What this means in practice is, if you have something like this in place:

+------------------+      +-----+      +---------------------------+
| VPN Client       |      | F/W |      | SoftEther Server          |      +---------------------------+
+------------------+      |-----|      +-------------------------- +      | Remote Server             |
|                  |      |--|  |      | Gateway: 192.168.3.1/24   |      +---------------------------+
| VPN adapter IP:  | ---> |  |--| ---> | eth0 IP: 192.168.3.6/24   | ---> | Gateway: 192.168.4.1/24   |
|   192.168.40.10  |      |--|  |      | eth1 IP: 192.168.4.55/24  |      | eth0 IP: 192.168.4.60/24  |
|                  |      |  |--|      | VPN DHCP pool range:      |      +---------------------------+
|                  |      |--|  |      |   192.168.40.0/24         |
+------------------+      +-----+      +---------------------------+

SecureNAT will have decided that when your VPN client tries to talk to the Remote Server (192.168.4.60), the packet will reach the SoftEther Server at IP 192.168.40.1. SoftEther will then NAT the source IP to 192.168.3.6, as that's the first IP on eth0. It'll then see that the destination is reachable via eth1, and so will send the packet out of eth1 towards 192.168.4.60. The Remote Server gets the packet and builds its response. However, as SecureNAT changed the source IP to be 192.168.3.6, which isn't a network that Remote Server is aware of, it then sends the response packet to 192.168.3.6 via its default Gateway, 192.168.4.1/24.

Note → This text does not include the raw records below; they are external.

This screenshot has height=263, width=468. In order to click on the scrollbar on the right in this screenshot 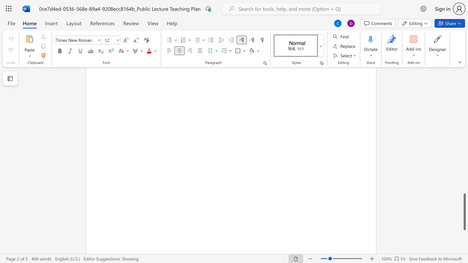, I will do `click(464, 77)`.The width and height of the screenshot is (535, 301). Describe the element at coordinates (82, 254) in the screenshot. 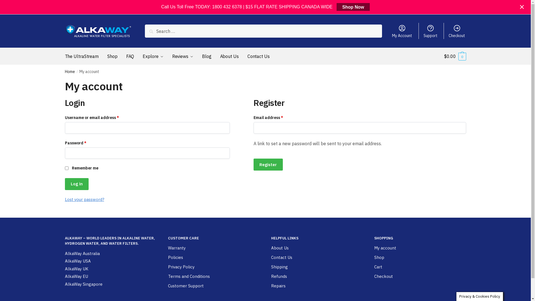

I see `'AlkaWay Australia'` at that location.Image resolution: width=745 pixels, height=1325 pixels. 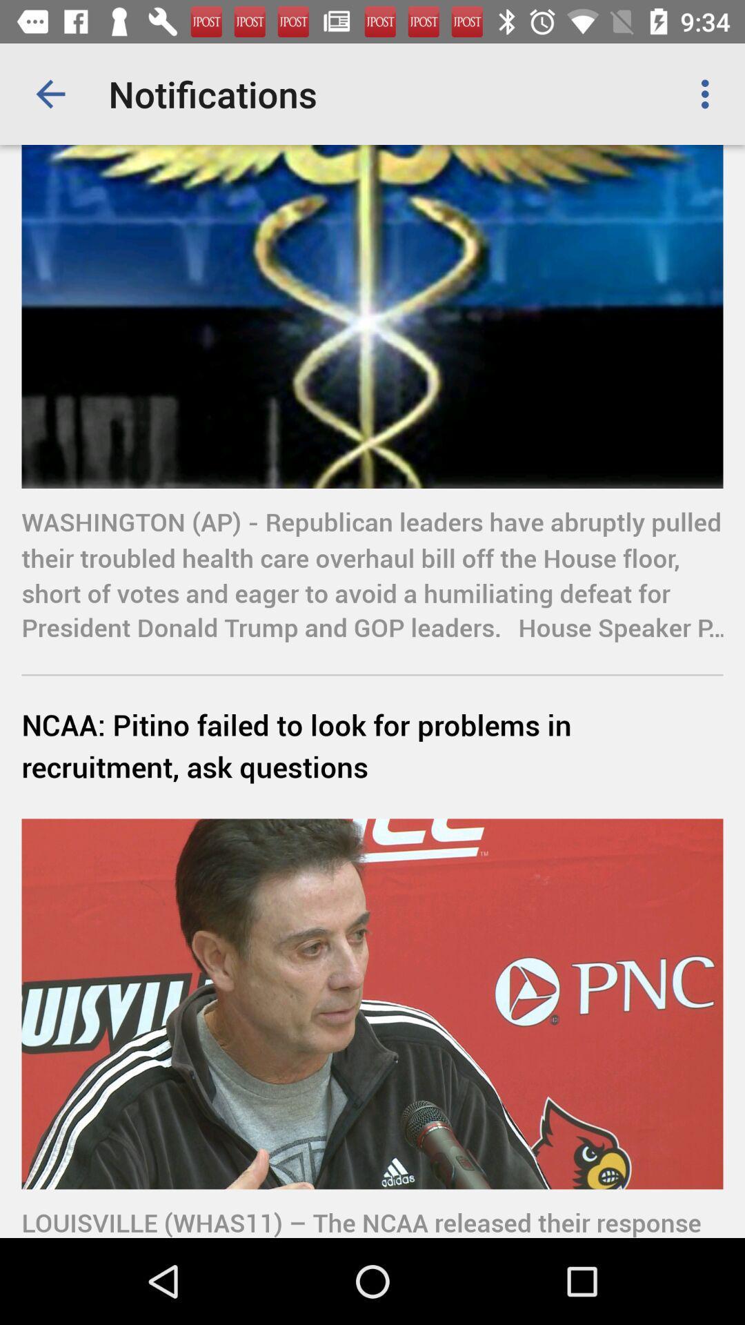 What do you see at coordinates (50, 93) in the screenshot?
I see `icon next to notifications item` at bounding box center [50, 93].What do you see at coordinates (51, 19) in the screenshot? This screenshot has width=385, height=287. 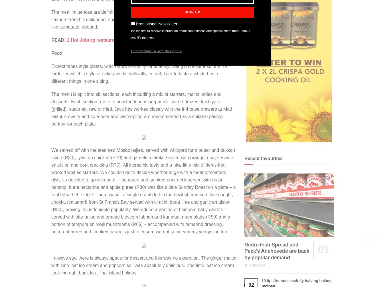 I see `'The meal influences are definitely Asian with a very noticeable African twist. Jack draws on flavours from his childhood, spent on a farm in Zimbabwe – for example, unusual flavours, like kumquats, abound.'` at bounding box center [51, 19].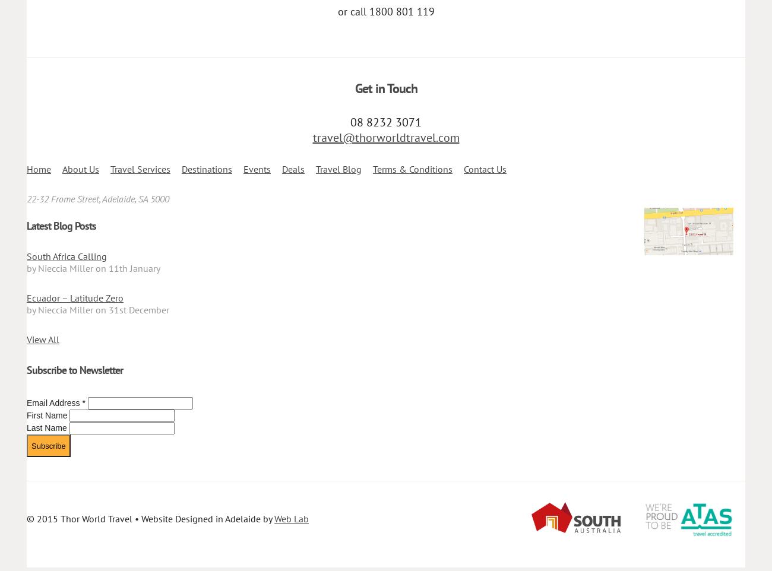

This behaviour is described as asymmetric routing, and is not good news for stateful packet inspection or firewalling.

The easiest solution to this is to only have one IP address on the SoftEther Server (192.168.3.6/24 in our case), and to allow the Gateway to do its job in routing between the 192.168.3.0/24 and 192.168.4.0/24 networks.

Two other potential solutions may be (these have not been tested):

• Configure eth0 and eth1 the other way round, so SoftEther will choose 192.168.4.55 for SecureNAT. That's fine if we don't need to reach 192.168.3.0/24 from the VPN.
• Use IPTables Masquerading to change the source IP to be 192.168.4.55 if the connection is going out of eth1.

Presently the options to configure Let Encrypt, option_setup_letsencrypt and softether_fqdn, don't actually install or configure Let Encrypt for you. It will however, if you have set up certbot yourself and have a certificate in the default location, use that certificate in the VPN server config.

I will be working on another role which works alongside this role to provision them for you miff2000/ansible-letsencrypt.

Code licensed under the MIT License, as per the project this was forked from.